— START Provided data —

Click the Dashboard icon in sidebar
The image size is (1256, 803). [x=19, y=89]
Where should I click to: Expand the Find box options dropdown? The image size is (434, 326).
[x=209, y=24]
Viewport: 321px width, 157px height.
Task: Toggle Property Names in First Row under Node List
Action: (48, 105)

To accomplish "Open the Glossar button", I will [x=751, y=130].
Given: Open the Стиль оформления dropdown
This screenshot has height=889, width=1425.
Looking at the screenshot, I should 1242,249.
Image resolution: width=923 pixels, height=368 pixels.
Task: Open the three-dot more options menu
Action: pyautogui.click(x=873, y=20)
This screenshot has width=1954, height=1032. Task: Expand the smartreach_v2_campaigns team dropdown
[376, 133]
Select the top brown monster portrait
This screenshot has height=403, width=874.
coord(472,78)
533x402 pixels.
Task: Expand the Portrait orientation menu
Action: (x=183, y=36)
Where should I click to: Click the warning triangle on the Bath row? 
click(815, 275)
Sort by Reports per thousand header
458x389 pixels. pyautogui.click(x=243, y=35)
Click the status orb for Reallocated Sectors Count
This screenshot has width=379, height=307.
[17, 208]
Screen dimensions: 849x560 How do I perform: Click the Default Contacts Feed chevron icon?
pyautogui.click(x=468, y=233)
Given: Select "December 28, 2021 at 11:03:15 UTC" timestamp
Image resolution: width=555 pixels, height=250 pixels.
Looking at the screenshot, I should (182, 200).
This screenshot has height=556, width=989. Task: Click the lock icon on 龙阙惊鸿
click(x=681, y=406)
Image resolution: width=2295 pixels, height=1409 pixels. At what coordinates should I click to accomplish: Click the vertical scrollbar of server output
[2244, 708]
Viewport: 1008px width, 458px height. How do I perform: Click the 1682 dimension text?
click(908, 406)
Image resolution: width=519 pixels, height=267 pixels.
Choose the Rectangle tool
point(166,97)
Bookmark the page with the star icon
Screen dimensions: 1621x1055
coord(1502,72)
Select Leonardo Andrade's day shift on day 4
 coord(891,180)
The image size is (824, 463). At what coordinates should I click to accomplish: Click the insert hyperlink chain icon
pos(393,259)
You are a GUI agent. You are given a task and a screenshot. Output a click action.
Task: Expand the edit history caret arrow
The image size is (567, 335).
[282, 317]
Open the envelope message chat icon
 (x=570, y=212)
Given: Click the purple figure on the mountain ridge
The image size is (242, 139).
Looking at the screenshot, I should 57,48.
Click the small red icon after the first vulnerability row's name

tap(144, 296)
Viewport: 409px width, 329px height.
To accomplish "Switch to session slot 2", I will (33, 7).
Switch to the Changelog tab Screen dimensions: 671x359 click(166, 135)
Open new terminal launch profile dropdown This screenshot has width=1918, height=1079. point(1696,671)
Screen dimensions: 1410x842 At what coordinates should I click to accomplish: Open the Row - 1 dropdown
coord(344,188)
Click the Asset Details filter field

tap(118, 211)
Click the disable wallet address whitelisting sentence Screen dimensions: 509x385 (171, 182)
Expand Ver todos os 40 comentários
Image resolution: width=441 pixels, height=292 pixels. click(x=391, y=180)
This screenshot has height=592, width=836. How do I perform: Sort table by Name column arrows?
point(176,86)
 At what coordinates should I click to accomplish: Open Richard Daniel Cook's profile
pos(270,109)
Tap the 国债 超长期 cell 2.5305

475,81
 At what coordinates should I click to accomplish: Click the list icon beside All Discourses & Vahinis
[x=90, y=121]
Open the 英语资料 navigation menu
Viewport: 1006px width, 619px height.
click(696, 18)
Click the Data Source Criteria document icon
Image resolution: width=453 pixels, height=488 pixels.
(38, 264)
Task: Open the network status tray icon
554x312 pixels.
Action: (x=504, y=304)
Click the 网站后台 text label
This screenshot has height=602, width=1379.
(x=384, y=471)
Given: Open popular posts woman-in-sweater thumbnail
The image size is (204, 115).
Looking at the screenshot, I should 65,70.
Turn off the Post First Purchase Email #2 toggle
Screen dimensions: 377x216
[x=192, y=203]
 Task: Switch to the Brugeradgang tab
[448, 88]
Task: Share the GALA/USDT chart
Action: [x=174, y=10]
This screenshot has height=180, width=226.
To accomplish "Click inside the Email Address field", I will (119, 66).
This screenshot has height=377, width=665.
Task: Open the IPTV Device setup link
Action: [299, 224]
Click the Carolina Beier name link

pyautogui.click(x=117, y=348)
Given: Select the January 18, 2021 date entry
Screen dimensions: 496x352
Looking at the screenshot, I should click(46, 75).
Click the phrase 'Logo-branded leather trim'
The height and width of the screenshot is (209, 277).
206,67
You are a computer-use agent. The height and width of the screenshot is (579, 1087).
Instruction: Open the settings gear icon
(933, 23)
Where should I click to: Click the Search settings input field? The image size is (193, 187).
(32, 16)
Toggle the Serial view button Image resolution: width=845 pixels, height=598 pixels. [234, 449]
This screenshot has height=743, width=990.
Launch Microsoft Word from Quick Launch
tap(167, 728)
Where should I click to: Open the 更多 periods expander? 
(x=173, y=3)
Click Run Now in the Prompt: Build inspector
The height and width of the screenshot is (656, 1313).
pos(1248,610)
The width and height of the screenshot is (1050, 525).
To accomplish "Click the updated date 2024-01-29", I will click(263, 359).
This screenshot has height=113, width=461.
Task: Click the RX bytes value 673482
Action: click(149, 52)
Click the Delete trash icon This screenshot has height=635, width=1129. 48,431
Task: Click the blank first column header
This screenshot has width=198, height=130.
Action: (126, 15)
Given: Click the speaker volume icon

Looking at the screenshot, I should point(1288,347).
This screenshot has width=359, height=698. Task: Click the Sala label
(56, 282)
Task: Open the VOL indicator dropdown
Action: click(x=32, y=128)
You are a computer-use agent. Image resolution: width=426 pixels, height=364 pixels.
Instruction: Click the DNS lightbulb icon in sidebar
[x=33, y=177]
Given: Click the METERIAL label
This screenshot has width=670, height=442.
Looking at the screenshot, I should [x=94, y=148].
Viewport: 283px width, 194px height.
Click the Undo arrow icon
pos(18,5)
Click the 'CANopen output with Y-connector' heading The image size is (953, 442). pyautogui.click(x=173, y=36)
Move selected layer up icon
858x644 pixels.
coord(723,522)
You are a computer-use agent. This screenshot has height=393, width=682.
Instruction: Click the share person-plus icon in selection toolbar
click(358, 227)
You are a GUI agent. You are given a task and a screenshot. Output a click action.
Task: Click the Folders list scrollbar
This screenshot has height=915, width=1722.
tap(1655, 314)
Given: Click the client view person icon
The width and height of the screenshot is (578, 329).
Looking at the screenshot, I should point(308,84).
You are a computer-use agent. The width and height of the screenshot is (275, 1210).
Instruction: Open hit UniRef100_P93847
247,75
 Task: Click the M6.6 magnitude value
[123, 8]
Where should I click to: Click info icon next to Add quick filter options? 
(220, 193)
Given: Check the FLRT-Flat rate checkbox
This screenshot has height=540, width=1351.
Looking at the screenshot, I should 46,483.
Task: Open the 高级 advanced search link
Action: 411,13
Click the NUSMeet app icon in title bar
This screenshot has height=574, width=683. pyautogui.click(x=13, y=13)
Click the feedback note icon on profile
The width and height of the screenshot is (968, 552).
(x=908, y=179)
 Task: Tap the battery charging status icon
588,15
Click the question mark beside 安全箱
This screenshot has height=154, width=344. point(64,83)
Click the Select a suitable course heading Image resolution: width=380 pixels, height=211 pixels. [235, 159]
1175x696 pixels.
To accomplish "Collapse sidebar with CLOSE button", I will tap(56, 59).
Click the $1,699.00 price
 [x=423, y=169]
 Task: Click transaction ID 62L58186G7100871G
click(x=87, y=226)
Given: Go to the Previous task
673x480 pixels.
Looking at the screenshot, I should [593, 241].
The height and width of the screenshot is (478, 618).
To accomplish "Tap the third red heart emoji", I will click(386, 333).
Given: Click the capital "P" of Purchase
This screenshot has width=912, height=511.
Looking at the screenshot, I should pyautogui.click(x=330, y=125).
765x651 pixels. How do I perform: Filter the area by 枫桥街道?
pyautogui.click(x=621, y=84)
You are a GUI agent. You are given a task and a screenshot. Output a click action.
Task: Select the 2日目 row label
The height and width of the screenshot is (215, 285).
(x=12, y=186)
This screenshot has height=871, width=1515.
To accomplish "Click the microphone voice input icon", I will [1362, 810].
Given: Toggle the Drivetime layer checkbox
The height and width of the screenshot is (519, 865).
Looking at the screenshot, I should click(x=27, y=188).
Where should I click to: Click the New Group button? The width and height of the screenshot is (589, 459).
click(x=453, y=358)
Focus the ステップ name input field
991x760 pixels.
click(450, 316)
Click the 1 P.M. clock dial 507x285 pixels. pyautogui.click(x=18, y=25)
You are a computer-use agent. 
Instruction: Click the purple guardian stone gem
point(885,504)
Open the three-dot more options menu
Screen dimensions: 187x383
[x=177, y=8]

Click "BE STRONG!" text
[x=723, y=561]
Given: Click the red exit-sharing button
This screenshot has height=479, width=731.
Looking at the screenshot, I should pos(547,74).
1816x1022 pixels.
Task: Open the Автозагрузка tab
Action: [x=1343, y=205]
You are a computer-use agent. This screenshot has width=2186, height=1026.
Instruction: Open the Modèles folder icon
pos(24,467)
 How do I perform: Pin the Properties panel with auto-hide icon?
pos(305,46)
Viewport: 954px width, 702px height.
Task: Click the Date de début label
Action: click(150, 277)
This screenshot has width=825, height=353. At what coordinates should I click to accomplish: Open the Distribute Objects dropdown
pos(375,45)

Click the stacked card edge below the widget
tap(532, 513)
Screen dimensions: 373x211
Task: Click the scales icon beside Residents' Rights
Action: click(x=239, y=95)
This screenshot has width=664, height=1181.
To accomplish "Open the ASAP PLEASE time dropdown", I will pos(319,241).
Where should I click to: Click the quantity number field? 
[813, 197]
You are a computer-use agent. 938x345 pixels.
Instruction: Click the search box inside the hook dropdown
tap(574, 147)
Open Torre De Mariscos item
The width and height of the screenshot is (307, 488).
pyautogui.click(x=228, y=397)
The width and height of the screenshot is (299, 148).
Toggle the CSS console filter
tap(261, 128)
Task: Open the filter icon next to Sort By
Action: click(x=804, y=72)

— END Provided data —

• **What this task involves**: Pick out every line of the listing that contains the word "Viewport", copying each one in full.

• **Response**:
Viewport: 321px width, 157px height.
Viewport: 1008px width, 458px height. How do I perform: Click the 1682 dimension text?
Viewport: 409px width, 329px height.
Viewport: 1006px width, 619px height.
Viewport: 283px width, 194px height.
Viewport: 954px width, 702px height.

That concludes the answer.